Nik customers certainly don't seem too happy about it.  The silence on the future of the plug-ins is not promising.


----------



## Samoreen (Sep 19, 2012)

I have sent an email to Nik Software and got the following answer (quoting):

_While I don't have specific feedback on the future development of our products we will continue to provide the high level of product support that you have previously experienced.
_
In other words : "we'll continue to support our products but we don't know which products".

The developers at Nik Software are certainly waiting for Google to tell them on which projects they should work: Androïd apps and gadgets and possibly "cloud oriented" apps. I don't see why Google would be interested in expert level photographic tools. They just want to use the technology for their own needs and products. I really feel abandoned by Nik Software after investing so much money in their tools.


----------



## LouieSherwin (Sep 19, 2012)

I am a loyal fan of the Nik plugins but if I were Nik and Goggle came to me and offered me a googlizian dollars for my little app I am sure that I grab it and run laughing all the way to the bank. Serious congratulations to them, they hit the jackpot. I couldn't be happier for a great group of folks.

Does this mean that the existing product line is to going to drastically change, almost certainly.
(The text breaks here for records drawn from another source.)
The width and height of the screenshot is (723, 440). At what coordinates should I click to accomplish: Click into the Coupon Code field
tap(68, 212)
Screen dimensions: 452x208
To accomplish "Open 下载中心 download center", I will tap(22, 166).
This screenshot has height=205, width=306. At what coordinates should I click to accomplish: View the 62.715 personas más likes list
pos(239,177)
I would even imagine that all the existing plugins will be dropped sooner or later. While this is too bad for me and many others we should remember that buying a license only gives us the right to use the current tools not to have them forever. 
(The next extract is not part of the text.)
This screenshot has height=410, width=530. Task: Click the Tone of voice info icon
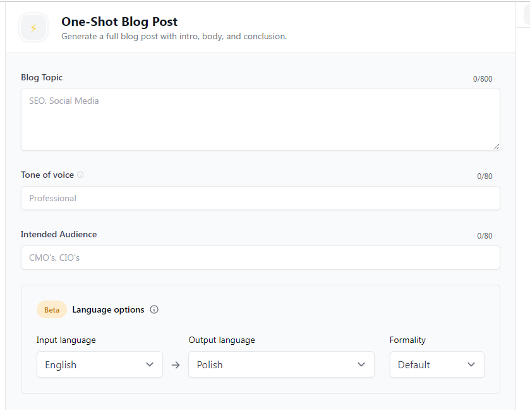tap(80, 175)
This is, I think, a good reminder to all of us not to be lulled into the belief that any company or software is indispensable. Does anyone here remember the Wang word processor? In the 70's this was the mandatory office tool for every attorney in the world. A little app called Wordstar on the brand new IBM PC caused this multi-million dollar company vanish in a few years. 

So given the the vision of Nik and the money of Google who knows what is possible. Will we all have converted to SnapSeed Pro and be discussing the latest release on the SnapSeedForums who knows?

Just my two cents.

-louie


----------



## Victoria Bampton (Sep 19, 2012)

Now if only Adobe would buy out their plug-ins.....


----------



## donoreo (Sep 20, 2012)

Maybe Google wants to update Picassa with new features?


----------



## Replytoken (Sep 21, 2012)

donoreo said:


> Maybe Google wants to update Picassa with new features?
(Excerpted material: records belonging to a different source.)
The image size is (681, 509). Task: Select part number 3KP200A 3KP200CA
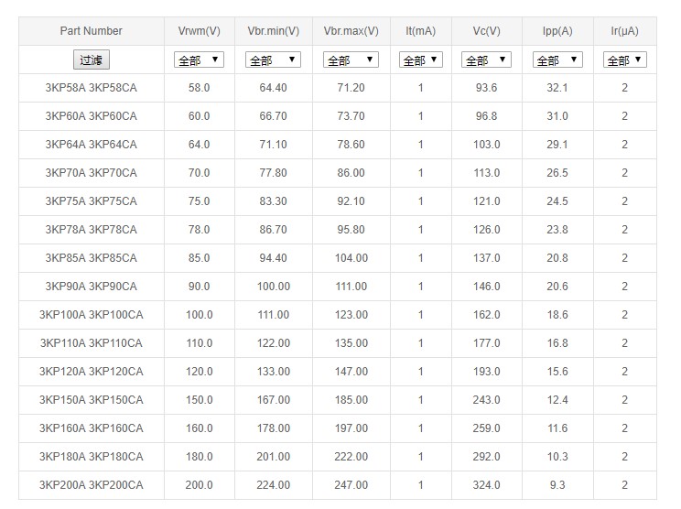point(91,485)
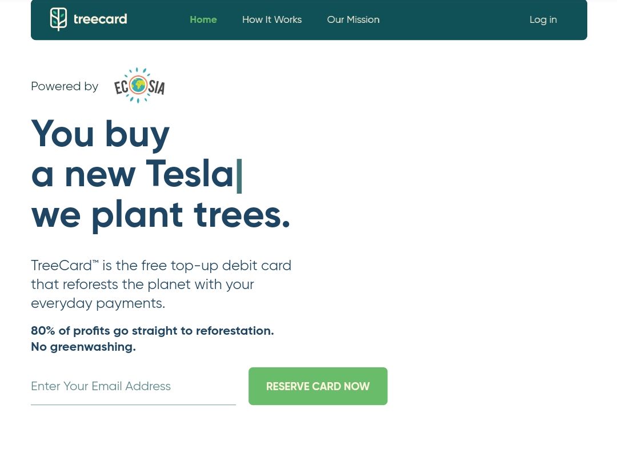Click the TreeCard free debit card paragraph

point(161,284)
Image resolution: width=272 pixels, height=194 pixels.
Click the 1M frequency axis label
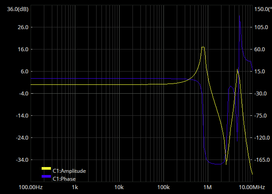(207, 187)
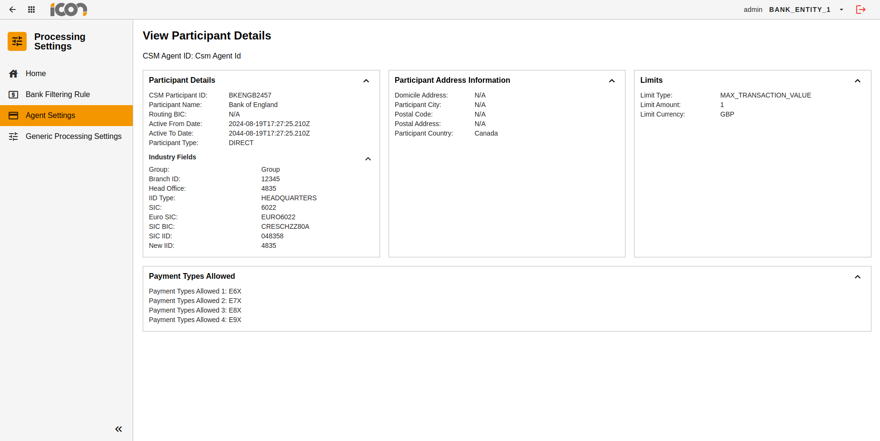
Task: Click the icon logo in header
Action: (68, 10)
My understanding is that this is somewhat in response to FB buying Instagram.  I'm sure that Google would like something to compete with them on its Android OS.

--Ken


----------



## RikkFlohr (Sep 21, 2012)

https://plus.google.com/+VicGundotra/posts/RG15e22LHHE from the horse's mouth


----------



## Replytoken (Sep 22, 2012)

RikkFlohr said:


> https://plus.google.com/+VicGundotra/posts/RG15e22LHHE from the horse's mouth



Yes, and we all know what happened to iView MediaPro when Microsoft got its hands on it!  Corporations say they care, but if it is not their main line of business, I would not be surprised by any radical actions, or inaction, from them.  And then, of course, a bit closer to the subject at hand is Picnik.  Or Motorola Mobility, whose Razr Maxx model seems to have a number of incompatibilities with their very own Android software.  Only time will tell, but I'm not going to hold my breath when it comes to Google. 

--Ken


----------



## johnbeardy (Sep 22, 2012)

Agreed, what else can the acquiring company say? "We're going to keep the software patents and the people we want, and allow the rest of the business to atrophy or dispose of it after a decent interval"? You're always going to get a positive spin, but even when the intentions were as good as Microsoft's iView acquisition (Google "Microsoft SmartFlow" and join the dots), stuff happens and business plans change. We don't have the advantage of hindsight with this deal, but all these big companies seem intent on finding ways to drive customers into the clouds....


----------